BTC: The Big Short 2022 📉🐻When people live on hopium they detach from reality and refuse to look at the bigger picture
Analysis paralysis is an inability to make a decision due to over-thinking
It’s usually accompanied with an overall sentiment of wishful thinking in the financial markets
This translates to extreme fear and greed, the more fearful or greedy investors are, the harder it gets to predict the next market move. This is especially true when markets are at new all time highs or lows.

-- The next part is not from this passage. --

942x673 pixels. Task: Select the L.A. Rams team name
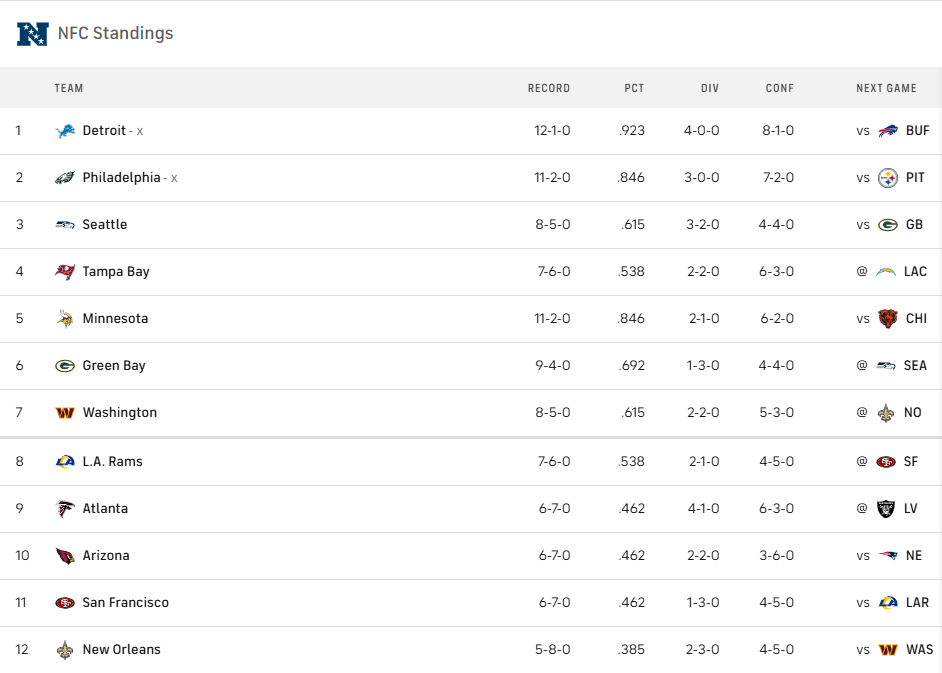pos(113,462)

You guessed it, current market readings are overbought, everyone is greedy and wants in, and prices are at new ATH
Sooner or later this leads to one end… and it’s much simpler and uglier than you think
Crypto first, others follow
Crypto markets has relatively proven to be test grounds for conventional stock markets , as almost every major crypto crash is followed shortly by a stock market crash
I strongly believe we’re on the verge of a recession at the very least, others might even call it a depression
My view depicts an imminent bitcoin & crypto market crash, followed by a stock market crash initiating a long-term bear market and a chain reaction of global recession
Without further ado, let’s dive in!
The Technicals
Yield Curve
The yield curve shows the relationship between short-term & long-term interest rates of U.S. Treasury notes
Usually, the longer the duration, the higher the interest rate, but when the rates draw closer to one another, the yield curve flattens. An inversion of the curve is typically seen as a warning signal for the market
Long story short, The yield curve has flattened recently, with long-dated bonds nearing their lowest point for a year
Last time this happened in 2018 bitcoin crashed hard!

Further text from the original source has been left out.